***** DATA RECORDS

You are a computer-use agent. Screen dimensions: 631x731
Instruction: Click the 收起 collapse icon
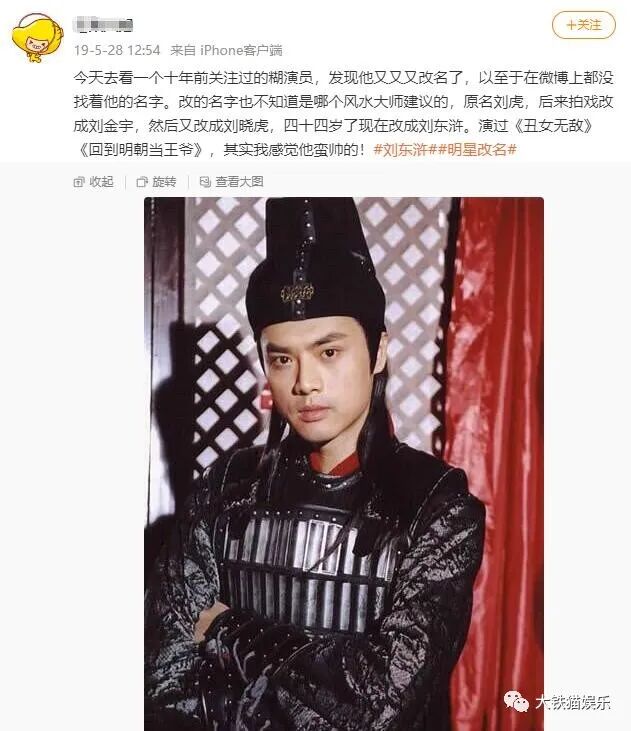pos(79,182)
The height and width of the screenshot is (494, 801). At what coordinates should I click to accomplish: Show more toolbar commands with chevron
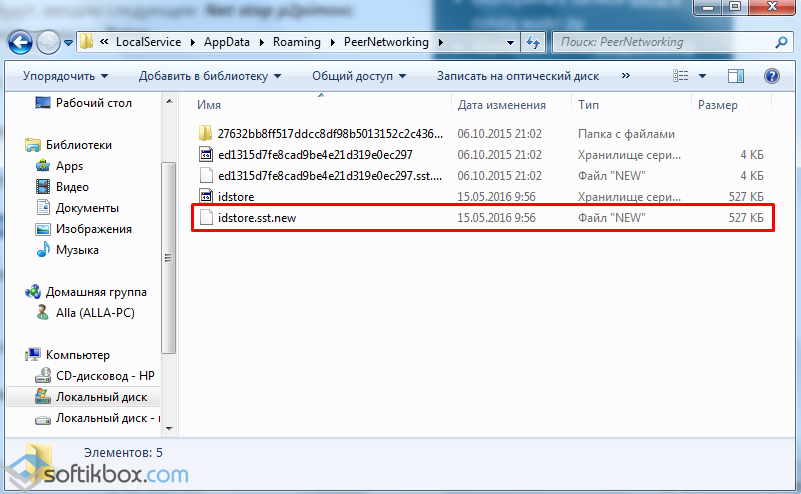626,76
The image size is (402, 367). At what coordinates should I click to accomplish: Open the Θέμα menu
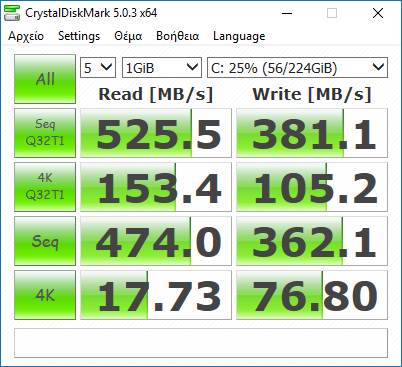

**********

__WHAT YOU HAVE TO DO__:
Copy the records above exactly. Do not carry any picture into the copy.

__RESPONSE BOX__:
You are a computer-use agent. Screen dimensions: 631x731
Instruction: Click the 收起 collapse icon
pos(79,182)
The height and width of the screenshot is (494, 801). At what coordinates should I click to accomplish: Show more toolbar commands with chevron
626,76
The image size is (402, 367). At what coordinates should I click to accomplish: Open the Θέμα menu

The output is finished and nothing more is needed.